Speaker
Description
The KM3NeT infrastructure comprises two detectors currently under construction in the Mediterranean Sea: KM3NeT/ARCA, designed for the study of high-energy cosmic neutrinos, and KM3NeT/ORCA, optimized for neutrino oscillation studies. The two detectors are already actively taking data, providing competitive results. On February 13th, 2023, the KM3NeT/ARCA neutrino telescope detected the most energetic neutrino ever observed. The event produced a muon with an energy of about 120 PeV at the detector, likely originating from the interaction of an even higher-energy neutrino. In this contribution, we present the details of the detection and we report the subsequent studies performed by the KM3NeT collaboration to investigate its possible origin.

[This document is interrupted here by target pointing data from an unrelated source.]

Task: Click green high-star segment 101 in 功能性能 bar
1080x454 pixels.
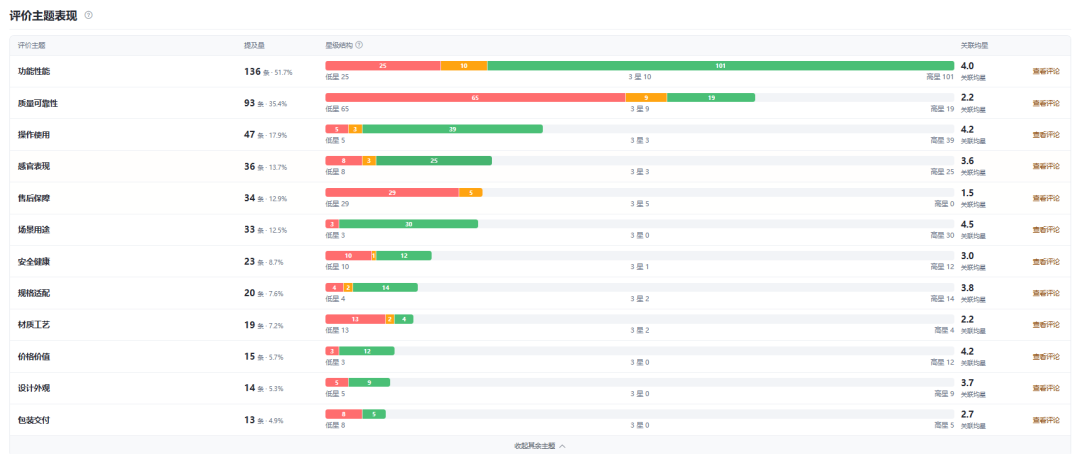Action: coord(720,65)
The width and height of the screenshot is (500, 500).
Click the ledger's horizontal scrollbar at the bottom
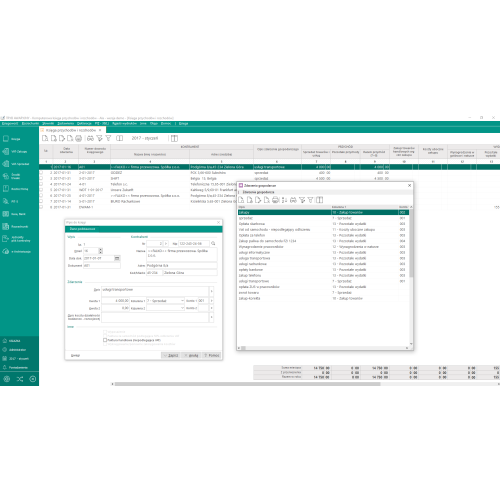click(x=247, y=384)
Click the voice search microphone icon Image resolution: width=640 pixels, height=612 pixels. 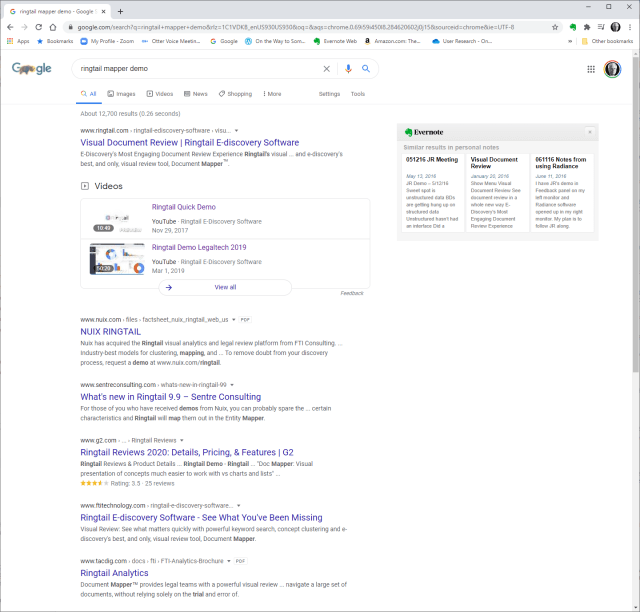click(x=348, y=69)
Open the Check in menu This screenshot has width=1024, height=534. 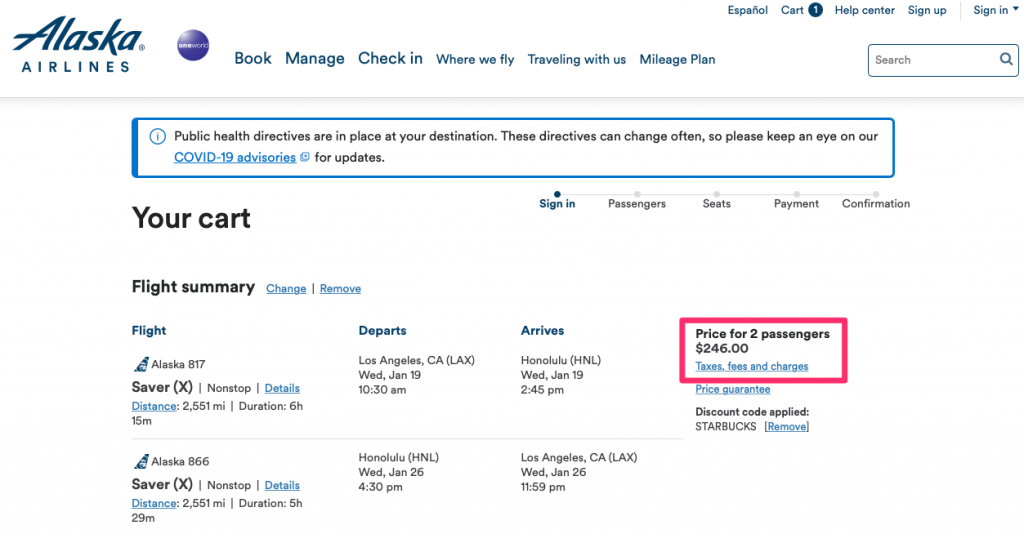coord(390,59)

The investigations address the possibility of a Galactic contribution, explore a cosmogenic scenario associated with ultra-high-energy cosmic-ray interactions, and examine potential correlations with known astrophysical sources. The event is also interpreted in the framework of compatibility with the diffuse flux measured by IceCube, allowing constraints on the contribution from diffuse source populations such as GRBs and AGN. Its reconstructed direction and extreme energy enable the derivation of competitive bounds on possible Lorentz Invariance Violation, while the event topology provides sensitivity to the nature of the parent neutrino. Altogether, KM3-230213A stands as a reference event for the experiment, marking a milestone that has prompted the development of dedicated ultra-high-energy analyses in the collaboration.